Worse, what if it turned out that some countries' police are better
trained 
than others? In the minds of the UN functionaries who set the rules,
these 
perils are terrifying. If in doubt, give the officer his gun and hope
for 
the best.

This policy has had consequences: recently a six-year-old girl and her
older 
brother were killed here, knocked down by a Ghanaian policeman who lost 
control while driving his high-powered police car at more than twice the

speed limit. A short walk from Pristina's tiny airport, there is a
chilling 
sight. Behind a thin chain-link fence, row upon row of wrecked
red-and-white 
Toyotas bear tragic witness to the fact that such accidents are not
rare.

The car lot is only one of the many dirty secrets created by Unmik's
love of 
policy that is made for show. Last month the BBC Radio Four programme
Face 
the Facts reported on the unexploded ordnance that still litters parts
of 
Kosovo. The UN established a new acronym, staffed it with bureaucrats
and 
decided that the province would be safe by 31 December 2001. Sure
enough, 
when that day came, experts from all mine-clearance charities were
ordered 
to stop work, and the UN declared the land 'pristine'. It was a
convenient 
lie, and it has ensured civilian deaths for many years to come.

Kosovo was meant to be a showcase of the world's governments working 
together as equals to sow peace and goodwill, but the view from the
ground 
is very different. The Kosovo people have long harboured a suspicion
that 
Unmik is not here to help them, but to serve the UN's own political 
imperatives. Stick together at all costs, Unmik's motto became, whether
it's 
working or not. That fatal car went, presumably, to Unmik's mechanical 
graveyard. The driver was released after two weeks in custody.

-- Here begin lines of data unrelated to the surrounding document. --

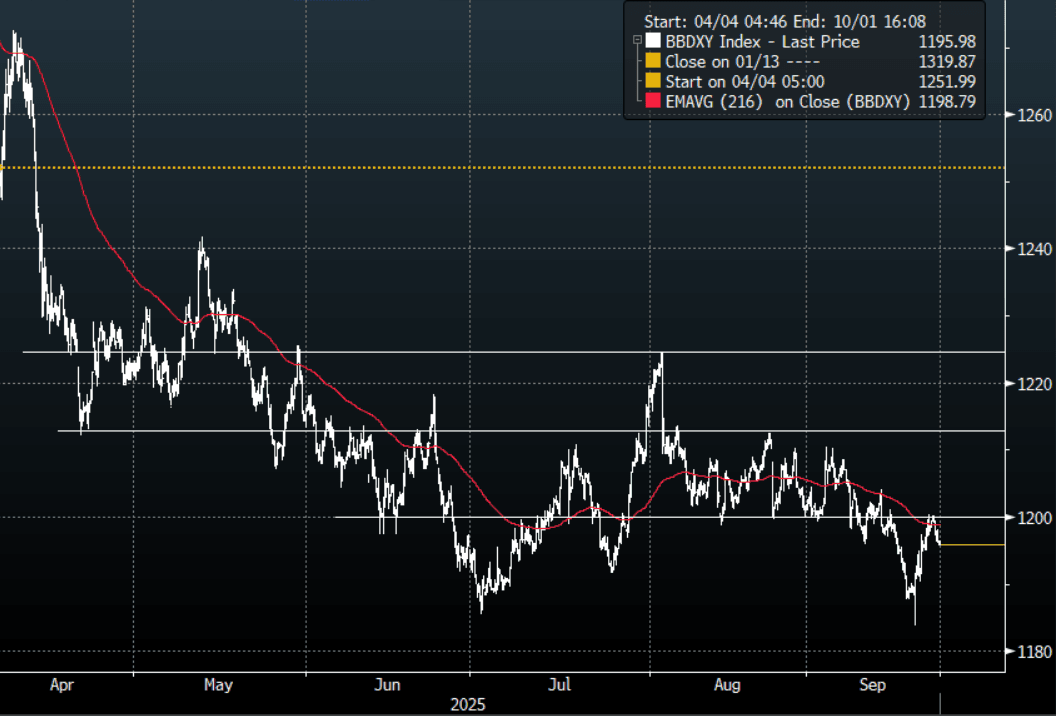This screenshot has width=1056, height=716.
Task: Click the Jun label on time axis
Action: point(387,685)
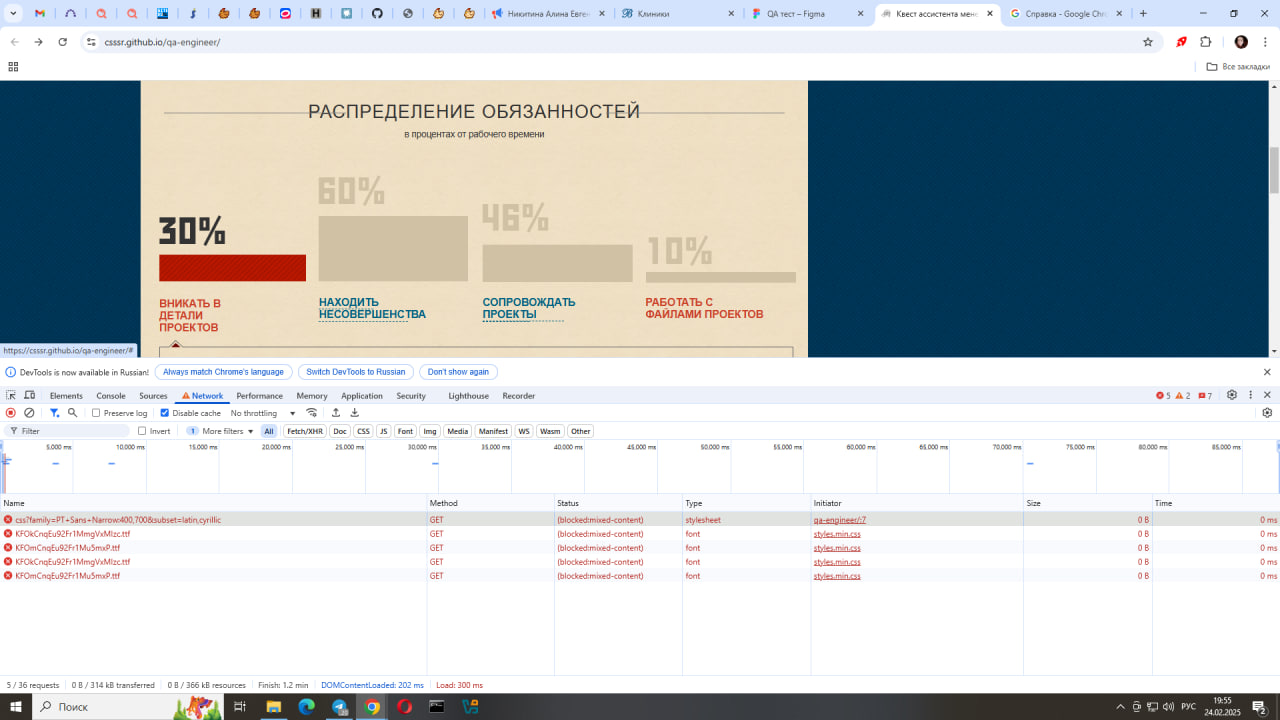Switch to the Console tab

[x=111, y=396]
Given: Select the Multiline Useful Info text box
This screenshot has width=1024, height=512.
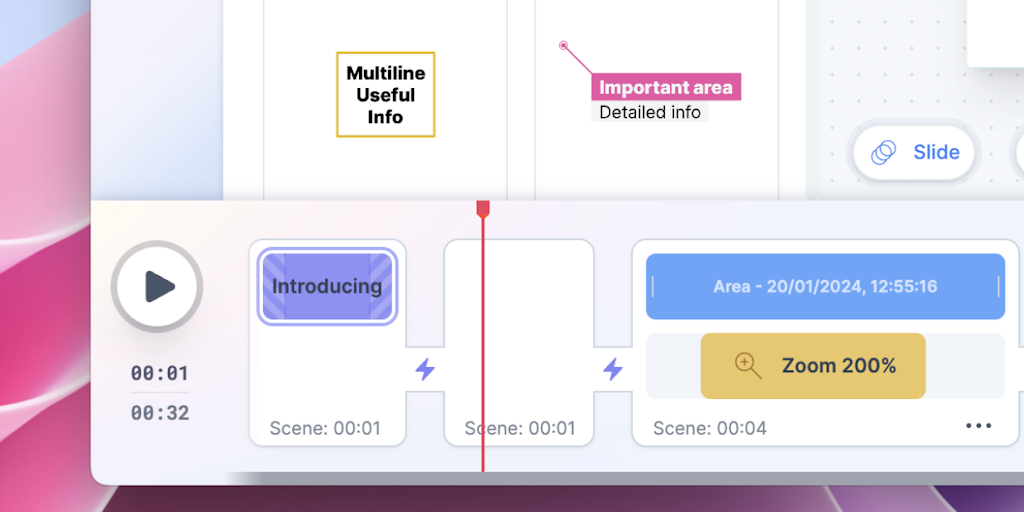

Migjen Kelmendi, a respected Kosovar intellectual turned newspaper
editor, 
concedes that many locals still hold unrealistic expectations of Unmik,
but 
he pleads for the officials to come down from 'their towers'. 'We have
never 
lived in a democracy - we don't know how it looks. We need an
interpreter to 
tell us how it looks in a normal Western country,' he says.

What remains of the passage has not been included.